◆ EXERCISE DETAILS: Please return the listing below word for word, minus its pictures.

◆ THE INPUT:

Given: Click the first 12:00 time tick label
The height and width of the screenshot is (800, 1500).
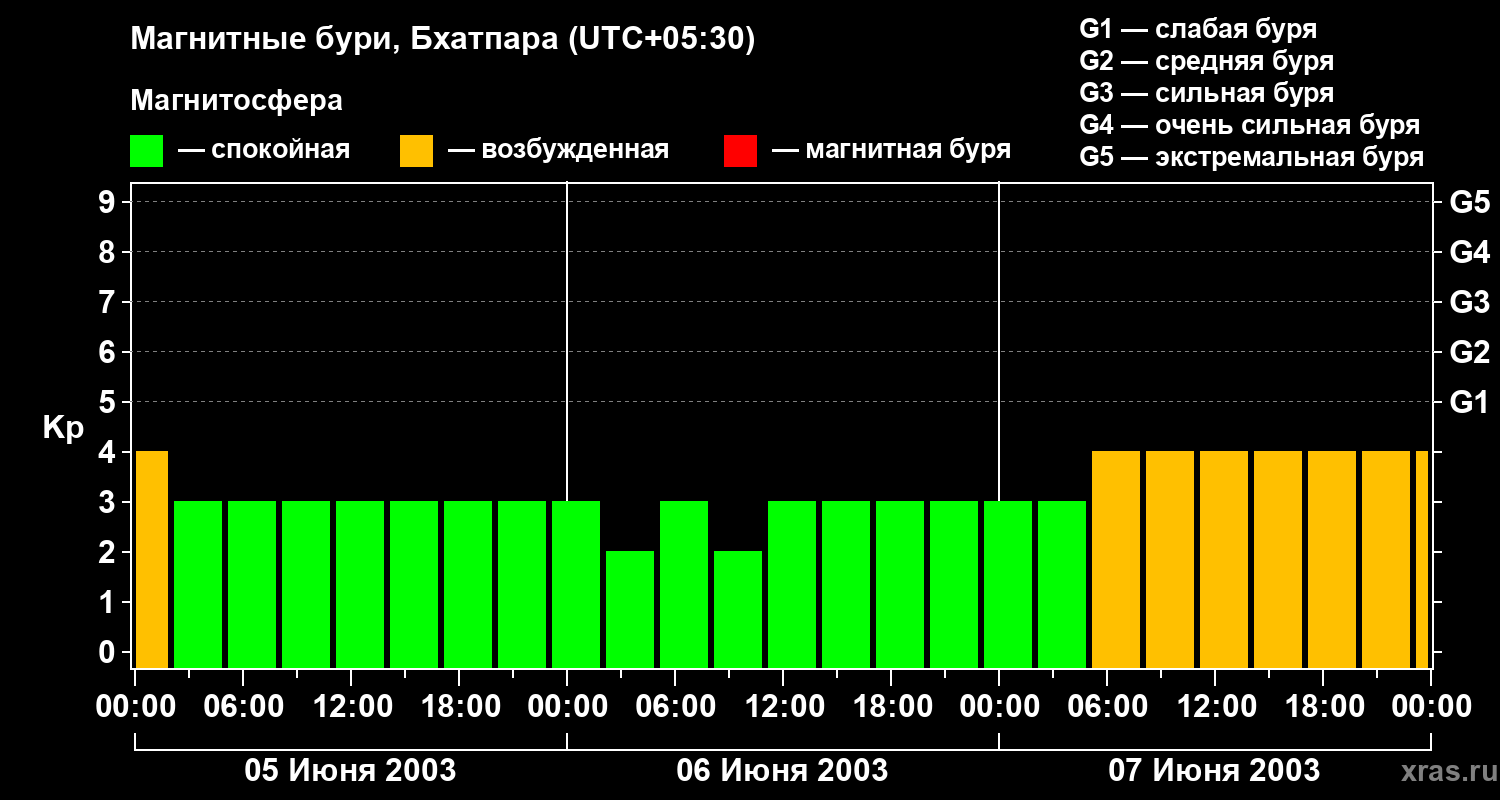Looking at the screenshot, I should click(x=352, y=707).
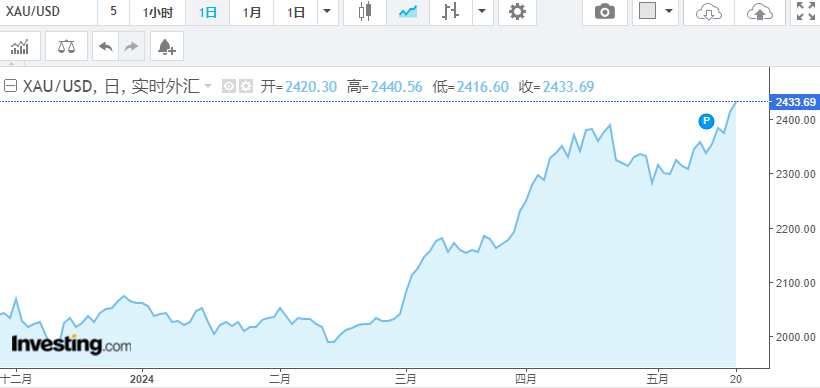Toggle XAU/USD series visibility eye
This screenshot has width=820, height=388.
click(229, 86)
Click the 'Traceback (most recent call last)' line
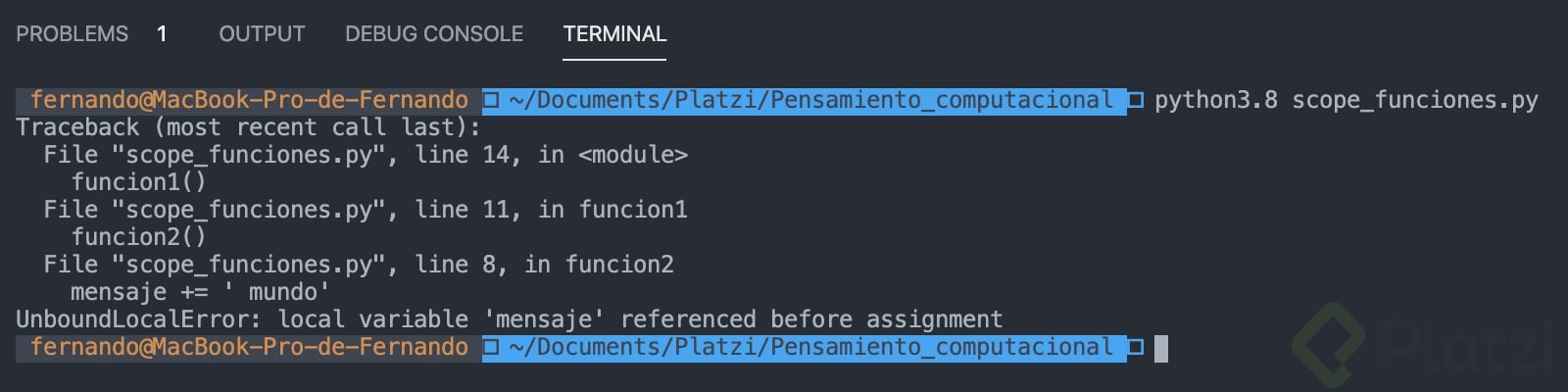 coord(248,127)
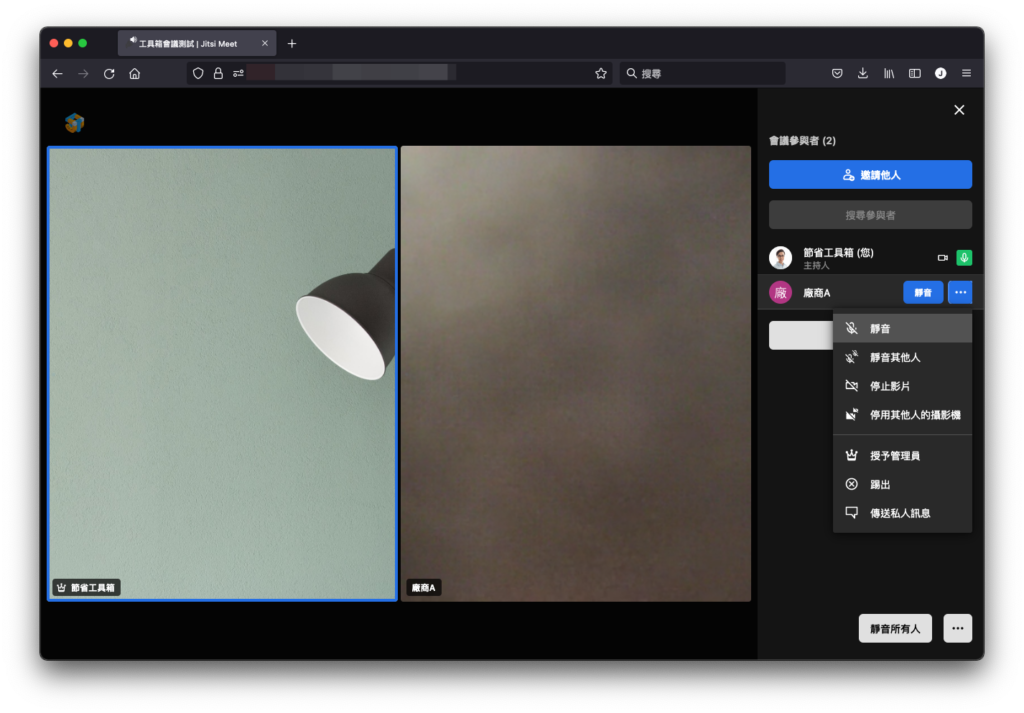The width and height of the screenshot is (1024, 713).
Task: Click the camera icon next to 節省工具箱
Action: coord(942,257)
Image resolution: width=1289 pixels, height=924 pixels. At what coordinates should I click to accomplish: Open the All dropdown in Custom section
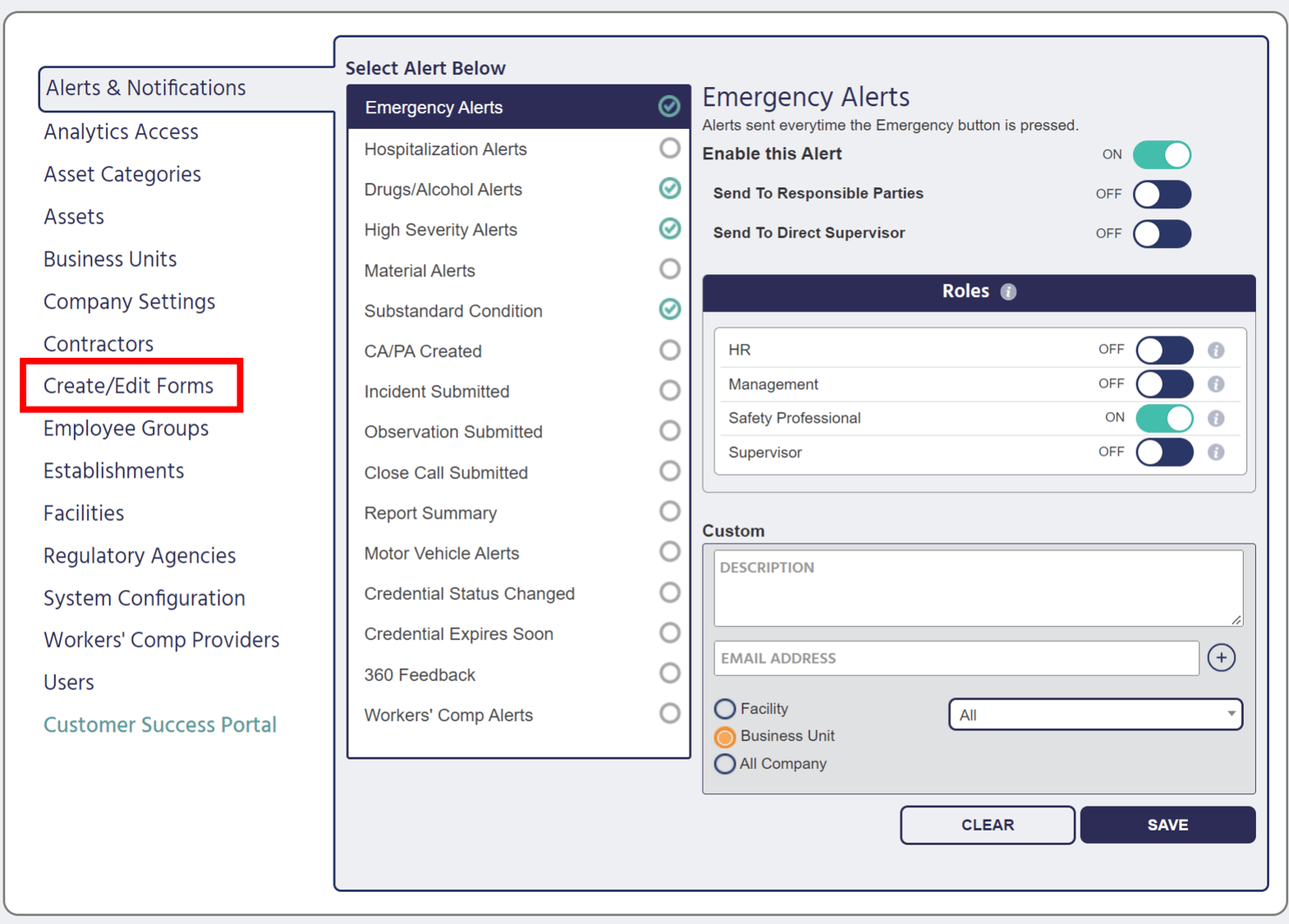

◆ TASK SOLUTION:
Given: Click the first 12:00 time tick label
The height and width of the screenshot is (800, 1500).
Looking at the screenshot, I should click(x=352, y=707).
Toggle XAU/USD series visibility eye
This screenshot has width=820, height=388.
click(229, 86)
Click the 'Traceback (most recent call last)' line
 coord(248,127)
The width and height of the screenshot is (1024, 713).
Task: Click the camera icon next to 節省工具箱
Action: coord(942,257)
Image resolution: width=1289 pixels, height=924 pixels. At what coordinates should I click to accomplish: Open the All dropdown in Custom section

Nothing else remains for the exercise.